Anwendung von Hirnorganoiden in der Huntington-Forschung
- Untersuchung der Krankheitsmechanismen: Hirnorganoide werden eingesetzt, um die molekularen und zellulären Mechanismen zu untersuchen, die der Huntington-Krankheit zugrunde liegen, wie z. B. die Rolle des mutierten Huntingtin-Proteins und die Auswirkungen auf die Gehirnentwicklung.
- Identifizierung von therapeutischen Zielen: Hirnorganoide werden verwendet, um neue therapeutische Ziele für die Behandlung der Huntington-Krankheit zu identifizieren, wie z. B. das CHCHD2-Gen.
- Testen von Wirkstoffen: Hirnorganoide werden eingesetzt, um die Wirksamkeit und Sicherheit von neuen Wirkstoffen zur Behandlung der Huntington-Krankheit zu testen.
Die Bedeutung der Grundlagenforschung
Die Fortschritte in der Huntington-Forschung sind eng mit der Grundlagenforschung verbunden. Die Entschlüsselung der molekularen und zellulären Mechanismen der Krankheit ist entscheidend für die Entwicklung neuer Therapien.
Bereiche der Grundlagenforschung
- Genetik: Identifizierung von Genen, die mit der Huntington-Krankheit in Verbindung stehen, und Untersuchung ihrer Funktion.
- Proteinforschung: Untersuchung der Struktur und Funktion des Huntingtin-Proteins und seiner mutierten Form.
- Zellbiologie: Untersuchung der Auswirkungen des mutierten Huntingtin-Proteins auf die Funktion von Nervenzellen.
- Neurobiologie: Untersuchung der Auswirkungen der Huntington-Krankheit auf die Gehirnstruktur und -funktion.
Herausforderungen und zukünftige Richtungen
Trotz der Fortschritte in der Huntington-Forschung gibt es noch viele Herausforderungen zu bewältigen.
Herausforderungen
- Komplexität der Krankheit: Die Huntington-Krankheit ist eine komplexe Erkrankung, die viele verschiedene Gehirnbereiche und Zelltypen betrifft.
- Mangel an Tiermodellen: Es gibt keine perfekten Tiermodelle für die Huntington-Krankheit, die alle Aspekte der menschlichen Erkrankung widerspiegeln.
- Entwicklung von Therapien: Die Entwicklung von Therapien, die das Fortschreiten der Huntington-Krankheit verlangsamen oder aufhalten können, ist eine große Herausforderung.
Zukünftige Richtungen
- Weitere Grundlagenforschung: Weitere Forschung ist erforderlich, um die komplexen Mechanismen der Huntington-Krankheit besser zu verstehen.
- Entwicklung von besseren Tiermodellen: Die Entwicklung von besseren Tiermodellen, die die menschliche Erkrankung besser widerspiegeln, ist wichtig für die Entwicklung neuer Therapien.
- Klinische Studien: Klinische Studien sind erforderlich, um die Wirksamkeit und Sicherheit von neuen Therapien zur Behandlung der Huntington-Krankheit zu testen.
- Personalisierte Medizin: Die Entwicklung von personalisierten Therapien, die auf die individuellen Bedürfnisse der Patienten zugeschnitten sind, ist ein vielversprechender Ansatz.
Unterstützung für Betroffene und Angehörige
Die Huntington-Krankheit ist eine belastende Erkrankung, die nicht nur die Betroffenen selbst, sondern auch ihre Familien und Angehörigen betrifft.

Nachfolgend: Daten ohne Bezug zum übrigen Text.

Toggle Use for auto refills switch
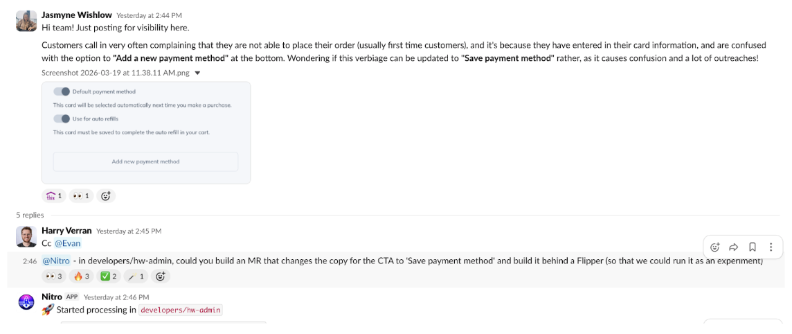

Es gibt eine Reihe von Organisationen, die Unterstützung und Informationen für Betroffene und Angehörige anbieten.
Organisationen
- Deutsche Huntington-Hilfe e.V.: Bietet Informationen, Beratung und Unterstützung für Betroffene und Angehörige.
- Europäisches Huntington-Netzwerk (EHDN): Fördert die Forschung an der Huntington-Krankheit und erleichtert die Durchführung von klinischen Studien.
Angebote
- Beratung: Bietet individuelle Beratung für Betroffene und Angehörige.
- Selbsthilfegruppen: Bietet die Möglichkeit, sich mit anderen Betroffenen und Angehörigen auszutauschen.
- Informationen: Bietet Informationen über die Huntington-Krankheit, ihre Symptome, Diagnose und Behandlung.
- Veranstaltungen: Bietet Veranstaltungen für Betroffene und Angehörige, wie z. B. Seminare und Konferenzen.